▶ **Tasks to complete**
1/ In the passage on aortopulmonary window, what two things does repair of the defect require?
2/ Using the passage on aortopulmonary window, explain why repair should be done as early as possible after diagnosis.
3/ Translate this sentence from the passage on aortopulmonary window into Spanish: "Clinical presentation is similar to that of a patient with a large ventricular septal defect or patent ductus arteriosus."

▶ **Passage**
In this section
Provided by "Pediatric Heart Surgery — a reference for professionals"
Aortopulmonary window is a rare congenital heart defect in which there is communication between the ascending aorta and the main pulmonary artery above two distinct semilunar valves. This defect may vary in size, but it usually results in a large left-to-right shunt. The amount of shunting that occurs in patients with aortopulmonary window depends on the size of the aortopulmonary window and the relative vascular resistances in the systemic and pulmonary circulations. This left-to-right shunt results in increased pulmonary artery blood flow, left atrial and left ventricular volume overload, and right ventricular pressure overload. Clinical presentation is similar to that of a patient with a large ventricular septal defect or patent ductus arteriosus. Patients present with congestive heart failure and decreased cardiac output. If pulmonary vascular resistance is high, patients are at risk for early development of pulmonary vascular obstructive disease. Repair should be performed as early as possible once the diagnosis is made to avoid these complications.
Repair of aortopulmonary window requires cardiopulmonary bypass and aortic cross-clamping. The aorta or main pulmonary artery is opened, the aortopulmonary window defect is visualized, and a patch of synthetic material or pericardium is sutured in place to close the defect. Cardiopulmonary bypass time and aortic cross-clamp time required to repair this defect are short to moderate.

▶ **Provided data**

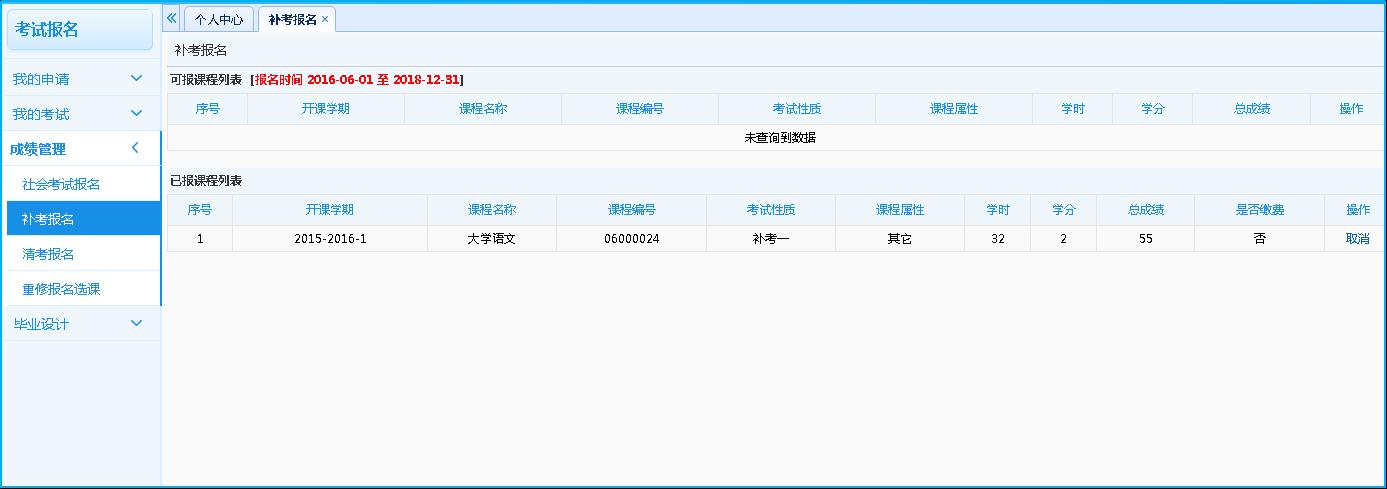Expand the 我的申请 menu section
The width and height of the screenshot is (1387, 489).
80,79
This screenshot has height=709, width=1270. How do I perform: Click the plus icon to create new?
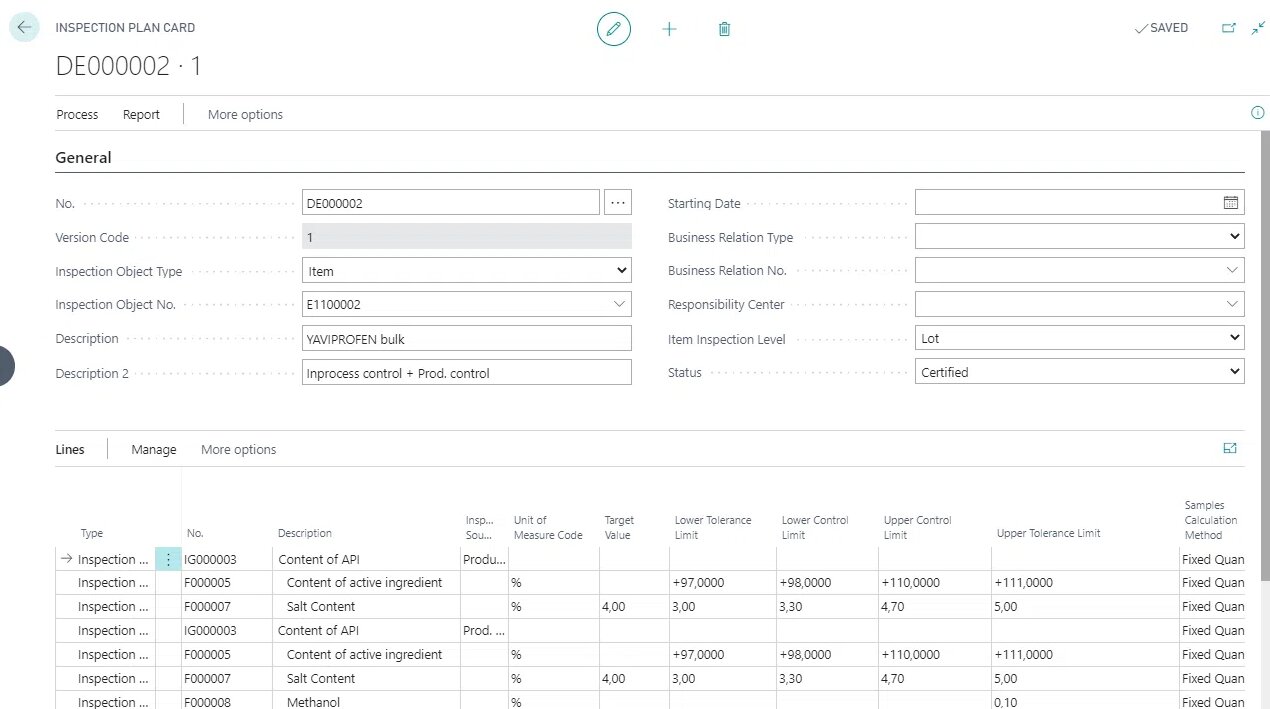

▶ **Answers below**
1/ Cardiopulmonary bypass and aortic cross-clamping.

2/ Early repair is meant to avoid the complications the defect causes. These are congestive heart failure and decreased cardiac output, and, when pulmonary vascular resistance is high, a risk of early pulmonary vascular obstructive disease.

3/ La presentación clínica es similar a la de un paciente con una comunicación interventricular grande o un conducto arterioso persistente.